# WHAT THE TASK ASKS:
This exercise asks for an exact transcription of every entry.

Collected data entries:
★ ★ ★
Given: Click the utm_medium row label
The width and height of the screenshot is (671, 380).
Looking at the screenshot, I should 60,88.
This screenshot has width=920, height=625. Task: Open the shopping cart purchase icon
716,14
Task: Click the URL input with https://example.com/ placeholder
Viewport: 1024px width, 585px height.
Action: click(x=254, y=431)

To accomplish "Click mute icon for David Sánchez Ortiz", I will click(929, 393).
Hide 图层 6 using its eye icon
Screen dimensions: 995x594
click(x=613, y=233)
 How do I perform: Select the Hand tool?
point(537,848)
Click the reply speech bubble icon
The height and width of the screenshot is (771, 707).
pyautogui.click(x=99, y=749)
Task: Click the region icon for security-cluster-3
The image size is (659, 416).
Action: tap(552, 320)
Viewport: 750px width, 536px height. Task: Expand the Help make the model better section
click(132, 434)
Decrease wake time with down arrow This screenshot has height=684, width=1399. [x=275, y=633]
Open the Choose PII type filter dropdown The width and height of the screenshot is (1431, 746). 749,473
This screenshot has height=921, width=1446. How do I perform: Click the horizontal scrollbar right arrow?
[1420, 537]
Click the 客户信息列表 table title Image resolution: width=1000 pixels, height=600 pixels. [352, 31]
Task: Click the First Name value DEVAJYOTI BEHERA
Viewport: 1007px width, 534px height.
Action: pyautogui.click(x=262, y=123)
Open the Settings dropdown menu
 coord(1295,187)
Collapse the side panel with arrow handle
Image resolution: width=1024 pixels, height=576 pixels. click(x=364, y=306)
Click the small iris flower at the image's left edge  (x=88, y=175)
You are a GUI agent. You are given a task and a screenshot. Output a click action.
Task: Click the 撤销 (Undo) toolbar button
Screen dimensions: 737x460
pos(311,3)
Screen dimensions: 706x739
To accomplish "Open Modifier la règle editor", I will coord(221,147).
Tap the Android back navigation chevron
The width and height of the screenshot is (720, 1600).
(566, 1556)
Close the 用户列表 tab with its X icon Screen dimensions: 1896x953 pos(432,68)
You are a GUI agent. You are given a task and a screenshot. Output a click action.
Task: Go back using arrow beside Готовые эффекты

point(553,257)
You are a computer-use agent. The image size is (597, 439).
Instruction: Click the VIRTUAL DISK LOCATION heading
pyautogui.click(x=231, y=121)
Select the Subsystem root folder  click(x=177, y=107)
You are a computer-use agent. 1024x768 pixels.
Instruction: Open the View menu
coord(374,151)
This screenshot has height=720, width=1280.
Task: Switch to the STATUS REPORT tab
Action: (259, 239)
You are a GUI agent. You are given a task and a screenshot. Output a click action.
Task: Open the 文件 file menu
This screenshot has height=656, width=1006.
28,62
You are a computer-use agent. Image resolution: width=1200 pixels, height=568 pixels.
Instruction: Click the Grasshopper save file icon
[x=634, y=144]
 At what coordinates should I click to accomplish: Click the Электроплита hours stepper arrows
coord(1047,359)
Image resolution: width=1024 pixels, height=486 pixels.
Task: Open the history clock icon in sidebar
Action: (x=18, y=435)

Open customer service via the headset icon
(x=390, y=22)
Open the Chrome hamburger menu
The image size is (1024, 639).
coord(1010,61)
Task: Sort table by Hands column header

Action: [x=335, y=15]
★ ★ ★
# TASK OUTPUT:
Given: Click the utm_medium row label
The width and height of the screenshot is (671, 380).
Looking at the screenshot, I should 60,88.
This screenshot has width=920, height=625. Task: Open the shopping cart purchase icon
716,14
Task: Click the URL input with https://example.com/ placeholder
Viewport: 1024px width, 585px height.
Action: click(x=254, y=431)

To accomplish "Click mute icon for David Sánchez Ortiz", I will click(929, 393).
Hide 图层 6 using its eye icon
Screen dimensions: 995x594
click(x=613, y=233)
 How do I perform: Select the Hand tool?
point(537,848)
Click the reply speech bubble icon
The height and width of the screenshot is (771, 707).
pyautogui.click(x=99, y=749)
Task: Click the region icon for security-cluster-3
The image size is (659, 416).
Action: tap(552, 320)
Viewport: 750px width, 536px height. Task: Expand the Help make the model better section
click(132, 434)
Decrease wake time with down arrow This screenshot has height=684, width=1399. [x=275, y=633]
Open the Choose PII type filter dropdown The width and height of the screenshot is (1431, 746). 749,473
This screenshot has height=921, width=1446. How do I perform: Click the horizontal scrollbar right arrow?
[1420, 537]
Click the 客户信息列表 table title Image resolution: width=1000 pixels, height=600 pixels. [352, 31]
Task: Click the First Name value DEVAJYOTI BEHERA
Viewport: 1007px width, 534px height.
Action: pyautogui.click(x=262, y=123)
Open the Settings dropdown menu
 coord(1295,187)
Collapse the side panel with arrow handle
Image resolution: width=1024 pixels, height=576 pixels. click(x=364, y=306)
Click the small iris flower at the image's left edge  (x=88, y=175)
You are a GUI agent. You are given a task and a screenshot. Output a click action.
Task: Click the 撤销 (Undo) toolbar button
Screen dimensions: 737x460
pos(311,3)
Screen dimensions: 706x739
To accomplish "Open Modifier la règle editor", I will coord(221,147).
Tap the Android back navigation chevron
The width and height of the screenshot is (720, 1600).
(566, 1556)
Close the 用户列表 tab with its X icon Screen dimensions: 1896x953 pos(432,68)
You are a GUI agent. You are given a task and a screenshot. Output a click action.
Task: Go back using arrow beside Готовые эффекты

point(553,257)
You are a computer-use agent. The image size is (597, 439).
Instruction: Click the VIRTUAL DISK LOCATION heading
pyautogui.click(x=231, y=121)
Select the Subsystem root folder  click(x=177, y=107)
You are a computer-use agent. 1024x768 pixels.
Instruction: Open the View menu
coord(374,151)
This screenshot has height=720, width=1280.
Task: Switch to the STATUS REPORT tab
Action: (259, 239)
You are a GUI agent. You are given a task and a screenshot. Output a click action.
Task: Open the 文件 file menu
This screenshot has height=656, width=1006.
28,62
You are a computer-use agent. Image resolution: width=1200 pixels, height=568 pixels.
Instruction: Click the Grasshopper save file icon
[x=634, y=144]
 At what coordinates should I click to accomplish: Click the Электроплита hours stepper arrows
coord(1047,359)
Image resolution: width=1024 pixels, height=486 pixels.
Task: Open the history clock icon in sidebar
Action: (x=18, y=435)

Open customer service via the headset icon
(x=390, y=22)
Open the Chrome hamburger menu
The image size is (1024, 639).
coord(1010,61)
Task: Sort table by Hands column header

Action: [x=335, y=15]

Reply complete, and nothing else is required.